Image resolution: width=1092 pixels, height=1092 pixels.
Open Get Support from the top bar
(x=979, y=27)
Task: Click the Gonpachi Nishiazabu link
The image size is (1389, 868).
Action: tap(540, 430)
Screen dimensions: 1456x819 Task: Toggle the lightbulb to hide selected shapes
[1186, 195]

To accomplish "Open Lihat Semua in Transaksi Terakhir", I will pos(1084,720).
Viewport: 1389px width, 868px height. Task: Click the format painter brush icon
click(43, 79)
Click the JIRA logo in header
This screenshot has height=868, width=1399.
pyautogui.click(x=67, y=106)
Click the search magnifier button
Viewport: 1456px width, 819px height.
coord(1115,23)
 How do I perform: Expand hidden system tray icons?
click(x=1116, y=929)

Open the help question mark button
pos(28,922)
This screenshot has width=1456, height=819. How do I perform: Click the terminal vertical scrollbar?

-- Work order --
All records shown above are to be reproduced without any alteration.

-- Worked solution --
Image resolution: width=1092 pixels, height=1092 pixels.
Open Get Support from the top bar
(x=979, y=27)
Task: Click the Gonpachi Nishiazabu link
The image size is (1389, 868).
Action: tap(540, 430)
Screen dimensions: 1456x819 Task: Toggle the lightbulb to hide selected shapes
[1186, 195]

To accomplish "Open Lihat Semua in Transaksi Terakhir", I will pos(1084,720).
Viewport: 1389px width, 868px height. Task: Click the format painter brush icon
click(43, 79)
Click the JIRA logo in header
This screenshot has height=868, width=1399.
pyautogui.click(x=67, y=106)
Click the search magnifier button
Viewport: 1456px width, 819px height.
coord(1115,23)
 How do I perform: Expand hidden system tray icons?
click(x=1116, y=929)

Open the help question mark button
pos(28,922)
This screenshot has width=1456, height=819. How do I perform: Click the terminal vertical scrollbar?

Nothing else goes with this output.